В мире постистины к самой идее научного консенсуса можно относиться с подозрением, однако наука как таковая не отвергается. Напротив, теперь она считается личным делом. Эта перемена в установках сравнима со сдвигом, произошедшим во время протестантской Реформации, когда христианство перестало быть единой доктриной, которую проповедовали с кафедры «высокой церкви», облекая ее в мистические латинские выражения. С этого момента оно стало множеством вер, последователи которых связывали свои жизни с собственным пониманием Писания. Применительно к науке я назвал такой процесс протнаукой – сокращенно от «протестантской науки» [Fuller, 2010, ch. 4], под которой я имею в виду очевидный паттерн, обнаруживаемый в параллельном развитии разных вещей – например, теории разумного замысла, альтернативной медицины и Википедии.
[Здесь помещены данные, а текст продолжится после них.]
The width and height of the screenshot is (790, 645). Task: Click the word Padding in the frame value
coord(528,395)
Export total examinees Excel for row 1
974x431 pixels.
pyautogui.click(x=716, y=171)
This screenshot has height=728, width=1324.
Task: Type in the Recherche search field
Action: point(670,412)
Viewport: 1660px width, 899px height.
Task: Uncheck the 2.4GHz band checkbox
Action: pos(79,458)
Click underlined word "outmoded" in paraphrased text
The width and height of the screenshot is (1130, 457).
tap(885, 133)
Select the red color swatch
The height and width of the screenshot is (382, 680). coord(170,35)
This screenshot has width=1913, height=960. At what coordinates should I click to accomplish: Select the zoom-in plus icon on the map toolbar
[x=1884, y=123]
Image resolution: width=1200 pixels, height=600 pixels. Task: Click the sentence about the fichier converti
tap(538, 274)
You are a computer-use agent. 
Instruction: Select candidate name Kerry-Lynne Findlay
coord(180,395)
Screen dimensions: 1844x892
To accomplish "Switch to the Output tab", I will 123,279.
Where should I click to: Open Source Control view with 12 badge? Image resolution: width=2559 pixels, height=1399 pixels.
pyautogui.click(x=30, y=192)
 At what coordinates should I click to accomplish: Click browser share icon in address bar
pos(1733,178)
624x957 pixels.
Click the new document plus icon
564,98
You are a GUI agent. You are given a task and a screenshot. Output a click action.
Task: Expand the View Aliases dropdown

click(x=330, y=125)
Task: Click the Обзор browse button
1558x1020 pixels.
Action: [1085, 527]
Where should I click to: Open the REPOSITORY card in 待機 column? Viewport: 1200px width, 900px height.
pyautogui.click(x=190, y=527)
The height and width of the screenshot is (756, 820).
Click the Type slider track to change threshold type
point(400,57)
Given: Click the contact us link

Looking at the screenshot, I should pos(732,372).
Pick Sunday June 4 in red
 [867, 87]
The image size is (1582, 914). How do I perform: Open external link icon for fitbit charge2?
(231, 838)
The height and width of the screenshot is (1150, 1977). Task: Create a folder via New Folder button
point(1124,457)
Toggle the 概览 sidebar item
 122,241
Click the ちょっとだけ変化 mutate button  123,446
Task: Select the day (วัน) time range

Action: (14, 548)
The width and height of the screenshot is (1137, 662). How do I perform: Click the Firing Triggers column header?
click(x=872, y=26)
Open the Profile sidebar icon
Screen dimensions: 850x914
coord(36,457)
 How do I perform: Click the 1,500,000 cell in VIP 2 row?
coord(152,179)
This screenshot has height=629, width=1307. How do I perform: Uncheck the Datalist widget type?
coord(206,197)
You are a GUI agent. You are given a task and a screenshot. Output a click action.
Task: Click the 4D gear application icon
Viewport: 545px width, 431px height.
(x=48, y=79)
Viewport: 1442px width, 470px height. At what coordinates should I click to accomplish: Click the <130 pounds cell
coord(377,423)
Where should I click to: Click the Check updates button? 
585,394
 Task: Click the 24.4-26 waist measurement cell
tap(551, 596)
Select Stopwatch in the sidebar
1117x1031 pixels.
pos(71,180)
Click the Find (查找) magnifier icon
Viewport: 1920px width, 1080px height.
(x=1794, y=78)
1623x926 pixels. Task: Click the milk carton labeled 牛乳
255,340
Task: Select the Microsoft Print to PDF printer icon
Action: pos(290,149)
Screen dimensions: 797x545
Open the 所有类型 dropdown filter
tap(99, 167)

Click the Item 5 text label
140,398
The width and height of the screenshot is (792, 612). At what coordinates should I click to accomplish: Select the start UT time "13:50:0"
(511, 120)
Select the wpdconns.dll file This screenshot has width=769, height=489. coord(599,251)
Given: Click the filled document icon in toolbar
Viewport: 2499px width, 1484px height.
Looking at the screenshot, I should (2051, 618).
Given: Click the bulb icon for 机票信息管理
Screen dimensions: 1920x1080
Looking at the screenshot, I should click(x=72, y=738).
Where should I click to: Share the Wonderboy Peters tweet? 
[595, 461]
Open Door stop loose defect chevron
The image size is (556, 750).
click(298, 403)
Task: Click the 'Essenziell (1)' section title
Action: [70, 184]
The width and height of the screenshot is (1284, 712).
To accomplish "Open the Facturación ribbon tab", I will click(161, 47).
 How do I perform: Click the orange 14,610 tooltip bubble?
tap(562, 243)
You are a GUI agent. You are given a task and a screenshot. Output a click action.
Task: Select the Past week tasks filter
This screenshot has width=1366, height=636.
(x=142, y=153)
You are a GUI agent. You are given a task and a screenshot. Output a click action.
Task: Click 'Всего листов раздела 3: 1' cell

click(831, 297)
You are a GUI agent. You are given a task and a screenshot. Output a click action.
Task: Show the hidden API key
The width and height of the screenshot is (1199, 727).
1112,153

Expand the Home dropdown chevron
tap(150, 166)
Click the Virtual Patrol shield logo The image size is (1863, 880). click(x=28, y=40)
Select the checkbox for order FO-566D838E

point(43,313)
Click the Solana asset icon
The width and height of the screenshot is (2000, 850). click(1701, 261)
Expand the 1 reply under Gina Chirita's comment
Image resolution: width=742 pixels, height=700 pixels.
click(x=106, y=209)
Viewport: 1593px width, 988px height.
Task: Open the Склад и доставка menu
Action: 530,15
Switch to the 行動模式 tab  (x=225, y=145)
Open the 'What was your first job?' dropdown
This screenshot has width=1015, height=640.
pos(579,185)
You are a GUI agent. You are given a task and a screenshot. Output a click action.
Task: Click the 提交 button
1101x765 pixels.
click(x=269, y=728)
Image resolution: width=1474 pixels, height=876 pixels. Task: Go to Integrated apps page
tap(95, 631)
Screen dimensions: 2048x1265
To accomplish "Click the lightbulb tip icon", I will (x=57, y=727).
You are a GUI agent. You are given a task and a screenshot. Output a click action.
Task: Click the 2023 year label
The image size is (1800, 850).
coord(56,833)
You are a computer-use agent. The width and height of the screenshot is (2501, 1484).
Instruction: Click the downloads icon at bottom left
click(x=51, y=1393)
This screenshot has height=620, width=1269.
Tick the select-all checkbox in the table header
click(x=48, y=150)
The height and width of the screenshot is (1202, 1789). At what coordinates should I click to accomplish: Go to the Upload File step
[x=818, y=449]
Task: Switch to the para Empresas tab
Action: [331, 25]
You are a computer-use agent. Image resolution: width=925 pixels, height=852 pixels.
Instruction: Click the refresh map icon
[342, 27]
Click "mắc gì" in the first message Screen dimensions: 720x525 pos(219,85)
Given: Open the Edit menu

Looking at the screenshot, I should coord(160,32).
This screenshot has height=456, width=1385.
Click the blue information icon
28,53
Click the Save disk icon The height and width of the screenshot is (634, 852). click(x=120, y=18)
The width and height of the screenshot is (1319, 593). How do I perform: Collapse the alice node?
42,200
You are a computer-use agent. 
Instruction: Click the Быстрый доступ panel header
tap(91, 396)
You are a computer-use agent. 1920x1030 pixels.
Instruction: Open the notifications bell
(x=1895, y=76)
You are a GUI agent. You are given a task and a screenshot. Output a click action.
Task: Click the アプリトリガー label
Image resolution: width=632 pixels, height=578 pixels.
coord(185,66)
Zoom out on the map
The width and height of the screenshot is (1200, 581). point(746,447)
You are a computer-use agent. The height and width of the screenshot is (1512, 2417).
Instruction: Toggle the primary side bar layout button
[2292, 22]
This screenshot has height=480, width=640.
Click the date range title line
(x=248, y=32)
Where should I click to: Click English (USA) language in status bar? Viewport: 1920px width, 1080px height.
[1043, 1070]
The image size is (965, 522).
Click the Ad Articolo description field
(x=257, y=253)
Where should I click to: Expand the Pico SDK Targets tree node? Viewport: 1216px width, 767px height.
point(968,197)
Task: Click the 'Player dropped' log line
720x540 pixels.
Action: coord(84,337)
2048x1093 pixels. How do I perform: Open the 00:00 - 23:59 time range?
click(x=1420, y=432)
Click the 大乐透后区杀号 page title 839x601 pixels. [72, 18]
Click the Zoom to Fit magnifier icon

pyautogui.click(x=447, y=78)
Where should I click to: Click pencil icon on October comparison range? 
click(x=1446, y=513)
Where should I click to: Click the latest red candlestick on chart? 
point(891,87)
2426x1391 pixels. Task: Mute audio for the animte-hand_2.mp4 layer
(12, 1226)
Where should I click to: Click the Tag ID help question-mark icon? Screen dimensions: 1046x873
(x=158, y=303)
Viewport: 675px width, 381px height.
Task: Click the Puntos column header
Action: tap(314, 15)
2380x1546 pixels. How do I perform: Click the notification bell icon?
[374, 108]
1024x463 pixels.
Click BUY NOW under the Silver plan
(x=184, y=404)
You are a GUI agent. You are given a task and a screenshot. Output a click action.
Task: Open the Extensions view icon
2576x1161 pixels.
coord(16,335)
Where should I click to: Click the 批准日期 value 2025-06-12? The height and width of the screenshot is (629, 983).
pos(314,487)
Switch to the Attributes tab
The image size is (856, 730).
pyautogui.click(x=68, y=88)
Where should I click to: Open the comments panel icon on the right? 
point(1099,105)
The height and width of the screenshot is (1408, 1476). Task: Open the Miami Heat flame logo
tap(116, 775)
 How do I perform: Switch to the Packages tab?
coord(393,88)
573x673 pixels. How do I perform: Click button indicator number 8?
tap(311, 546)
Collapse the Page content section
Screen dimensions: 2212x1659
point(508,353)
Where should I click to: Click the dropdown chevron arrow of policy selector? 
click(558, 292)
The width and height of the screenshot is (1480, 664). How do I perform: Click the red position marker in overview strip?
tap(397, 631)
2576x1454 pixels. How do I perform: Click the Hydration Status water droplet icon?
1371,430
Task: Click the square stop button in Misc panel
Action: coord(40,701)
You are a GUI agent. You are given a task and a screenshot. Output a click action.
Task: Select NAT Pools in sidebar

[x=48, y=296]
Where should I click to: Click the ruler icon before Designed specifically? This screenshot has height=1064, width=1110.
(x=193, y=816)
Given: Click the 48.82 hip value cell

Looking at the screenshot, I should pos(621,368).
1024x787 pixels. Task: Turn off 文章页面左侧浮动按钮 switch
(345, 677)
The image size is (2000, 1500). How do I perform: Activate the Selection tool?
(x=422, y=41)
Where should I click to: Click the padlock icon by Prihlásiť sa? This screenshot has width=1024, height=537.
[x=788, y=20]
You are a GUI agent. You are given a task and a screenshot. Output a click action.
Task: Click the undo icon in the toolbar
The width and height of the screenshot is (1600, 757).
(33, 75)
Протестантская Реформация была первым этапом на пути к секуляризации Европы, которую Макс Вебер считал, как известно, «расколдованием» западного сознания. Отношение протнауки к этому процессу довольно двусмысленно, поскольку она расколдовывает научный авторитет, но в то же время снова заколдовывает науку в качестве жизнеобразующей формы знания [Fuller, 2006b, ch. 5]. Так или иначе протнаука крайне серьезно относится к идее, что любая форма знания, претендующая на универсальность своих утверждений, своим адептам должна представляться универсально привлекательной. Если использовать более модные термины, она предполагает рефлексивное формирование субъекта и мира, позволяющее человеку жить – или, как иногда бывает, умирать – со всем тем, во что ему довелось верить.
Интересно, что, если католики шельмовали протестантов, называя их атеистами, потому что те отказывались признавать авторитет папы Римского; сегодняшних протученых изобличают как представителей антинауки. Но в обоих случаях предметом критики оказываются хорошо образованные люди, нисколько не отказывающиеся от необходимости предоставлять доводы и факты в пользу своих убеждений. Неудивительно поэтому, что протученые уделяют так много внимания лицемерию официальных авторитетов, когда им не удается отвечать заявленным ими же эпистемическим стандартам. Например, любое сообщение о научном подлоге льет воду на мельницу протнауки, становясь еще одной причиной взять проблему знания в свои руки, пока вообще все исследования не погрязли в коррупции.
Неудивительно, что ученые, вторя католическим теологам, судачившим о протестантских интерпретациях Библии в период Реформации, стали жаловаться, что доступность информации служит лишь росту недоразумений и шарлатанства. Нисколько не отрицая эту возможность, стоит отметить, что освоение обществом научных фактов и концептов, каким бы странным или абсурдным оно ни казалось профессиональным ученым, приводит к тому, что общество с большей охотой принимает личную ответственность за решения о том, нужно ли носить зонтик, инвестировать в определенную компанию, пройти какое-то лечение или, скажем, эвакуировать город. Это позволяет ученым свободнее говорить о своих исследованиях, не боясь, что за их слова их привлекут к ответственности. В самом деле, бремя интерпретации ложится теперь на аудиторию, считающуюся ангажированной и разумной.
Этот новый дивный мир протнауки представляет собой наиболее поздний этап секуляризации, на котором наука сама становится мишенью, а не агентом секуляризации [Fuller, 1997, ch. 4; 2000a, ch. 6]. Сегодня о протестантской Реформации в Европе XVI–XVII вв. говорят как о важном периоде в истории христианства, но также она отметила собой первую целенаправленную попытку демократизировать производство знания на Западе, особенно за счет лишения Римской церкви религиозного авторитета. В самом деле, формальное отделение производства знания от воспроизводства социального порядка является, возможно, наиболее сильным институциональным наследием секуляризации, которая началась с политического разделения церкви и государства. Сегодня мы вступаем во второй период, заключающийся в экспроприации главного эпистемического авторитета нашего времени, то есть науки, освобождающейся от той институциональной, опиравшейся на государство привилегии, которой она пользовалась с момента, скажем, основания Королевского общества в Лондоне.